[ENTRIES PROVIDED — start]

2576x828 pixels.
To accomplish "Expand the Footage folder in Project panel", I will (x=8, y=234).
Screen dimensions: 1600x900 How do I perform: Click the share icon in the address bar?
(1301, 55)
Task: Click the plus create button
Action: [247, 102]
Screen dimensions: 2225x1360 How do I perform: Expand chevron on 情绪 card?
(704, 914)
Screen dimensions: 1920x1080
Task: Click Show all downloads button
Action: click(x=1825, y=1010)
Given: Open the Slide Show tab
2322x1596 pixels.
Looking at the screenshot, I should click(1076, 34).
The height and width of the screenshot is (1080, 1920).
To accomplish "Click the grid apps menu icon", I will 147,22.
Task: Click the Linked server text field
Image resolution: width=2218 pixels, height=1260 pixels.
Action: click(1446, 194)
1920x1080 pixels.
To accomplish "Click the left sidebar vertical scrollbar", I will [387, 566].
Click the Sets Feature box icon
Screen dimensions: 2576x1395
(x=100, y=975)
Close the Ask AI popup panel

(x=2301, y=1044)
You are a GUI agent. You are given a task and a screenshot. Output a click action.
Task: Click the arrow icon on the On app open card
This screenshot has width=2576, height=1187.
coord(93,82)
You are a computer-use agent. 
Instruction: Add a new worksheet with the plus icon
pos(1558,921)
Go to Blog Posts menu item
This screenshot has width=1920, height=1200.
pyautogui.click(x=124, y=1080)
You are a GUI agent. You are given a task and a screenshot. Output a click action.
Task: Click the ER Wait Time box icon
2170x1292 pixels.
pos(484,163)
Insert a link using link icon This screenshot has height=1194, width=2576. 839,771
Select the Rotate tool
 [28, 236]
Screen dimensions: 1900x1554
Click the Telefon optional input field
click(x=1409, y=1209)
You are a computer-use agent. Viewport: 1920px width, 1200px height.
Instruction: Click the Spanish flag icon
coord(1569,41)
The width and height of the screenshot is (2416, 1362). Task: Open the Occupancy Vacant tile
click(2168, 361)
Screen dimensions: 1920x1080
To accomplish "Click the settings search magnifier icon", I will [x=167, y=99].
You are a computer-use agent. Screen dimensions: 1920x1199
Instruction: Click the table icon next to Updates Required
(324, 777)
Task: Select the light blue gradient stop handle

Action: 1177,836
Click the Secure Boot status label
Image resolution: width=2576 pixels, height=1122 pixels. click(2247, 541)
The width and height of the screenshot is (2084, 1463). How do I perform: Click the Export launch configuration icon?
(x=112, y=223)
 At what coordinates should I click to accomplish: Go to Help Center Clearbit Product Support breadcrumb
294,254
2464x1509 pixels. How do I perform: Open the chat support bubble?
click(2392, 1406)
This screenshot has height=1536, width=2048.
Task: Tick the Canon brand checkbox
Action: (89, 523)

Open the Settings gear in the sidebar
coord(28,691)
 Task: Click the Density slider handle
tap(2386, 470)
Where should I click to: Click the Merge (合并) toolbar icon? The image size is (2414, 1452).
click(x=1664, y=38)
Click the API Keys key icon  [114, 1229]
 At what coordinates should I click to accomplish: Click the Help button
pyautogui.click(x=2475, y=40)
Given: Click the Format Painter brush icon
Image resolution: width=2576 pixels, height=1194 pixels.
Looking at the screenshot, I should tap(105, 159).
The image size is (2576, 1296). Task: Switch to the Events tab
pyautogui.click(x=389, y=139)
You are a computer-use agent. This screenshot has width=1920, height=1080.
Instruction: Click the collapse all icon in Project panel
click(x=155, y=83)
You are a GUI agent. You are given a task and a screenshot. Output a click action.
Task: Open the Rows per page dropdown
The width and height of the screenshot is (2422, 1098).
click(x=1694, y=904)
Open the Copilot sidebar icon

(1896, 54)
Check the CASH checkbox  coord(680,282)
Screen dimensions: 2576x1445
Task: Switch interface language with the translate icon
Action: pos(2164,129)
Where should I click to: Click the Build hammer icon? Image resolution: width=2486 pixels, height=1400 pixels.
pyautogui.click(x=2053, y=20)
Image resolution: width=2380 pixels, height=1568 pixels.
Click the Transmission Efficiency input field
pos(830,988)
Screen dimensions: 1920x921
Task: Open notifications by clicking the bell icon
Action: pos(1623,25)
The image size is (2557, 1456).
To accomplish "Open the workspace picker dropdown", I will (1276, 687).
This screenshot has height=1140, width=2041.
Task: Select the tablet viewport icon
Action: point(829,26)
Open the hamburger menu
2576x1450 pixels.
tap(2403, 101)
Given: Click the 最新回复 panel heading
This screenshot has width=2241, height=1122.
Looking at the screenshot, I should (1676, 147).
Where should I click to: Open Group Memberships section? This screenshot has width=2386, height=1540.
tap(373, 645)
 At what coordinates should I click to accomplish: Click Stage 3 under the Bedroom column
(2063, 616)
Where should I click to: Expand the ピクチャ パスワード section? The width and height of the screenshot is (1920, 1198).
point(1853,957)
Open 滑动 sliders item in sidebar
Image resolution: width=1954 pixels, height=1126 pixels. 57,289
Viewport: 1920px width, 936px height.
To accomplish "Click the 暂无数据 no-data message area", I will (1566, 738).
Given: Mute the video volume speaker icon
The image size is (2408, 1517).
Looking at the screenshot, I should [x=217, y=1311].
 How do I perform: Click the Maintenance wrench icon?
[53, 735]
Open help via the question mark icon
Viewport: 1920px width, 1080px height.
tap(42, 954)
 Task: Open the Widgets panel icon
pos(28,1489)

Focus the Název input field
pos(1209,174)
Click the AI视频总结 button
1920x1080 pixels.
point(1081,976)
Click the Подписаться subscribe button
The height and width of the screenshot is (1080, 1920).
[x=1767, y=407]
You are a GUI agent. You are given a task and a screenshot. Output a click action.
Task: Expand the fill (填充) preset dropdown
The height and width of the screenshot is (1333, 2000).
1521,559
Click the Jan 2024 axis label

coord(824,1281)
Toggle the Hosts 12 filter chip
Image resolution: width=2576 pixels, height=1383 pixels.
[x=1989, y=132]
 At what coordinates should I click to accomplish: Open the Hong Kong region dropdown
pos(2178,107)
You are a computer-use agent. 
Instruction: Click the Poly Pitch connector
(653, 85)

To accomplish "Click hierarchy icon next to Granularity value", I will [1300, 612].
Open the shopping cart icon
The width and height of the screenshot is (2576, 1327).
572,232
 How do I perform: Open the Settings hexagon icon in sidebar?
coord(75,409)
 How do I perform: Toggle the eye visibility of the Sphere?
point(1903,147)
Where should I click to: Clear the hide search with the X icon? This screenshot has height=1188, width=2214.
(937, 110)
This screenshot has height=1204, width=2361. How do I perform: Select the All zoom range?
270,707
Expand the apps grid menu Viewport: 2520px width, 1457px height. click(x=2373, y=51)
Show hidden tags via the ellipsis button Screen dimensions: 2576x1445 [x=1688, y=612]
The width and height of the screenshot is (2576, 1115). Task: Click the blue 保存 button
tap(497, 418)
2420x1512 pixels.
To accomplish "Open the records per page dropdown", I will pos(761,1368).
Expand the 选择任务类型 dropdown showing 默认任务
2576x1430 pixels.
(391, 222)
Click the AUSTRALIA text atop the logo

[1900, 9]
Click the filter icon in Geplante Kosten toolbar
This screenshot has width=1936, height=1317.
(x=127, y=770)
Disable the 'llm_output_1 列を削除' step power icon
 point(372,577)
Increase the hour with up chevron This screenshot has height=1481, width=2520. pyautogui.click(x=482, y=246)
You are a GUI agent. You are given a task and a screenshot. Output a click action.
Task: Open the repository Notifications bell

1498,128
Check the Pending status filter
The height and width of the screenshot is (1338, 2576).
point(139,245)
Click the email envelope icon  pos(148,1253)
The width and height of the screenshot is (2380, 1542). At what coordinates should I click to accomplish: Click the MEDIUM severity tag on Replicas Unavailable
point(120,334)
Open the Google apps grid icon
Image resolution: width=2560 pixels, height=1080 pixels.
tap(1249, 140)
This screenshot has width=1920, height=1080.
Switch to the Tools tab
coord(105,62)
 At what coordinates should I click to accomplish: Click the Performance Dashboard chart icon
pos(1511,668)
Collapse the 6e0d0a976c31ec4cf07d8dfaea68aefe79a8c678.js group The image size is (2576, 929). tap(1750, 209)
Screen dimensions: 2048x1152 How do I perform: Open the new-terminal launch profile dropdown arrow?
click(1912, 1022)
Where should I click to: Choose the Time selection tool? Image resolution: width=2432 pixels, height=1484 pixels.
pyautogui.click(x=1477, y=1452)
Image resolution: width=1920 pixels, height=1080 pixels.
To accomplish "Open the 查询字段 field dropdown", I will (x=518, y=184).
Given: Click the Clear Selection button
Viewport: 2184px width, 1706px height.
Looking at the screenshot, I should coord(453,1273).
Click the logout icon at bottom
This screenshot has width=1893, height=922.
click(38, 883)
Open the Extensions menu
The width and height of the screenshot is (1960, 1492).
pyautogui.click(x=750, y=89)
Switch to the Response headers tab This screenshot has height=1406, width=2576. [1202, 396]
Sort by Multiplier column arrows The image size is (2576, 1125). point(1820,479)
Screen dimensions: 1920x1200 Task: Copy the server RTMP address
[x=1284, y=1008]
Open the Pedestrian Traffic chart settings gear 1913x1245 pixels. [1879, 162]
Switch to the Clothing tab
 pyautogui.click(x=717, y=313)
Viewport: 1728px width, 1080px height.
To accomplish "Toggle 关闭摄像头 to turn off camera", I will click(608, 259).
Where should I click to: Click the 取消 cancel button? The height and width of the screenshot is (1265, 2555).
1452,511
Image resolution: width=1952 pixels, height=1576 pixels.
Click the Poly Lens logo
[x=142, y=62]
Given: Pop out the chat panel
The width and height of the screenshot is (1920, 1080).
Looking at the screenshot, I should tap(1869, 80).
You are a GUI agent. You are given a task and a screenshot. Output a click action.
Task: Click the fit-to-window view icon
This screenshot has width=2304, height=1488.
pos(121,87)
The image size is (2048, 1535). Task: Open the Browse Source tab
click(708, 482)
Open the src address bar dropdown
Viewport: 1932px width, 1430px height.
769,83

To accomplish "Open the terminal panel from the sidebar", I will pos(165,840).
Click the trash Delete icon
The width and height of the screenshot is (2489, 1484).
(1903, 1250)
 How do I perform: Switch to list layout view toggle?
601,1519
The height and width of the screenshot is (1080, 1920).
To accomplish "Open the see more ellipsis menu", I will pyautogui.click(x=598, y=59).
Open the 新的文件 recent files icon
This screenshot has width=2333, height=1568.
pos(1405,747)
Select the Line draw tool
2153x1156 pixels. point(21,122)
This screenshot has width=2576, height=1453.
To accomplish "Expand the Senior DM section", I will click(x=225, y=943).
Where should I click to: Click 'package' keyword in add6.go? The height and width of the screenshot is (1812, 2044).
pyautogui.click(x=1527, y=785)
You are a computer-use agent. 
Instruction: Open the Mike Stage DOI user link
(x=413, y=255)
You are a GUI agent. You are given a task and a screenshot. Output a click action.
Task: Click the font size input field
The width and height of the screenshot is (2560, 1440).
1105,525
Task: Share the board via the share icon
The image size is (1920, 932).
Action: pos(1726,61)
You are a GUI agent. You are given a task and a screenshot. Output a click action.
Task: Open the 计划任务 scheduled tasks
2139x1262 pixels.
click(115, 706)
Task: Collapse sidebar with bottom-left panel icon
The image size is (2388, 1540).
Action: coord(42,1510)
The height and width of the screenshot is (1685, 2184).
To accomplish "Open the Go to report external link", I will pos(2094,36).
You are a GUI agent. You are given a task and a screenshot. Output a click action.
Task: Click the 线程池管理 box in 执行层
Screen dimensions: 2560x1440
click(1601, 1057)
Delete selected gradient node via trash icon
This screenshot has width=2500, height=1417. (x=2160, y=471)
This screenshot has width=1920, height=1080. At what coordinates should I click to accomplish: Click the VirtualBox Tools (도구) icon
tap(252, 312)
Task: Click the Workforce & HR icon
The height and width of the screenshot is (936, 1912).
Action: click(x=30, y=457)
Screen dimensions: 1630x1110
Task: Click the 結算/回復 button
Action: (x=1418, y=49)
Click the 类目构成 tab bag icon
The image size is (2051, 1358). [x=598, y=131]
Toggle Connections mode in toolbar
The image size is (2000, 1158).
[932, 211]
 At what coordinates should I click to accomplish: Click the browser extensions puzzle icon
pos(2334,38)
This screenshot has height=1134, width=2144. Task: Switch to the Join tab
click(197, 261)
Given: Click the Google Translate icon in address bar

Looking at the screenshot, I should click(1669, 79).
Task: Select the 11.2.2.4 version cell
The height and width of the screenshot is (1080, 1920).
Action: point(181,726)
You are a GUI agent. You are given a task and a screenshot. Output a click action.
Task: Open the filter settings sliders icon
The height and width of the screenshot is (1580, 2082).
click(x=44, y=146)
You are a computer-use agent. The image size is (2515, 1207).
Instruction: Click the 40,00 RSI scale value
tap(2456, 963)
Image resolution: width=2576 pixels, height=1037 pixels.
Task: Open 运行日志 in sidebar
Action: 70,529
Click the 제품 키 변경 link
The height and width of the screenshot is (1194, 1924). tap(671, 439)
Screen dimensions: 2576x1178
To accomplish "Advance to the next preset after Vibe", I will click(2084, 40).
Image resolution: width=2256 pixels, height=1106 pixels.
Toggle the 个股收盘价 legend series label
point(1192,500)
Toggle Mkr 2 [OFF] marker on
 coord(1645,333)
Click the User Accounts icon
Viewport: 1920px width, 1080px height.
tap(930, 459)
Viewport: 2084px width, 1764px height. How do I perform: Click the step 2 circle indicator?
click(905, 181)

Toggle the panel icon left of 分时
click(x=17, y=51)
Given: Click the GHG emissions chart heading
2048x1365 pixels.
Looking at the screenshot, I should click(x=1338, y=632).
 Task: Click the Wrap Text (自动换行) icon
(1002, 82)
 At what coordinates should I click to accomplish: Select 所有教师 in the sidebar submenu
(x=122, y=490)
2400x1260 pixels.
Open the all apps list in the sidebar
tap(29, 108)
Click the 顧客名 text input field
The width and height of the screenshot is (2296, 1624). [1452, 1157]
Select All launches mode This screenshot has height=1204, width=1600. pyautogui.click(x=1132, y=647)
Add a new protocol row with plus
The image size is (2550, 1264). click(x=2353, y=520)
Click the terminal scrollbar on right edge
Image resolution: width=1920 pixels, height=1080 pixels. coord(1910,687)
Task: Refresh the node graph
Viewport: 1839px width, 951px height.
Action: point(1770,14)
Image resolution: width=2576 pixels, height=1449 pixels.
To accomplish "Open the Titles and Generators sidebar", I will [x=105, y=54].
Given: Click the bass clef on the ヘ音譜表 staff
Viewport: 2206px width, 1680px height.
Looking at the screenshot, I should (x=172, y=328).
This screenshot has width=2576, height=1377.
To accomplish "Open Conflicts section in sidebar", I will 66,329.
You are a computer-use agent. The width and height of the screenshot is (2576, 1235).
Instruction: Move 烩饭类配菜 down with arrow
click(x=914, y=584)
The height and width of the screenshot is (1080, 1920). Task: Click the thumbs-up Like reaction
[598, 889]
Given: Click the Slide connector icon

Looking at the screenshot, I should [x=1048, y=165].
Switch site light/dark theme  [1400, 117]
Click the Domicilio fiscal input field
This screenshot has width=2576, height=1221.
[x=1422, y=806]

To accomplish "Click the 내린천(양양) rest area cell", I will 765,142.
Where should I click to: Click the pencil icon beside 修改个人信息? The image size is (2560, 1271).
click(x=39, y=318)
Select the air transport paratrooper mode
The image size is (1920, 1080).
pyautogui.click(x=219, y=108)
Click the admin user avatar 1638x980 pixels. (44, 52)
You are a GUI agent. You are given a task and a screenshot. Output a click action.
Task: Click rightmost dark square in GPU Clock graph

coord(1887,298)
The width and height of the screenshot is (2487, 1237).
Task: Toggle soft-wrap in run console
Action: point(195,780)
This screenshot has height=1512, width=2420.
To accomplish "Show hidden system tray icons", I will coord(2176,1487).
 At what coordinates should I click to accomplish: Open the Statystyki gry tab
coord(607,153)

[ENTRIES PROVIDED — finish]

__ASSIGNMENT__.
Could you output, exactly and with nothing else, the lines from the start of the records through the line containing "Go to Blog Posts menu item"?

__TASK RESULT__.
2576x828 pixels.
To accomplish "Expand the Footage folder in Project panel", I will (x=8, y=234).
Screen dimensions: 1600x900 How do I perform: Click the share icon in the address bar?
(1301, 55)
Task: Click the plus create button
Action: [247, 102]
Screen dimensions: 2225x1360 How do I perform: Expand chevron on 情绪 card?
(704, 914)
Screen dimensions: 1920x1080
Task: Click Show all downloads button
Action: click(x=1825, y=1010)
Given: Open the Slide Show tab
2322x1596 pixels.
Looking at the screenshot, I should click(1076, 34).
The height and width of the screenshot is (1080, 1920).
To accomplish "Click the grid apps menu icon", I will 147,22.
Task: Click the Linked server text field
Image resolution: width=2218 pixels, height=1260 pixels.
Action: click(1446, 194)
1920x1080 pixels.
To accomplish "Click the left sidebar vertical scrollbar", I will [387, 566].
Click the Sets Feature box icon
Screen dimensions: 2576x1395
(x=100, y=975)
Close the Ask AI popup panel

(x=2301, y=1044)
You are a GUI agent. You are given a task and a screenshot. Output a click action.
Task: Click the arrow icon on the On app open card
This screenshot has width=2576, height=1187.
coord(93,82)
You are a computer-use agent. 
Instruction: Add a new worksheet with the plus icon
pos(1558,921)
Go to Blog Posts menu item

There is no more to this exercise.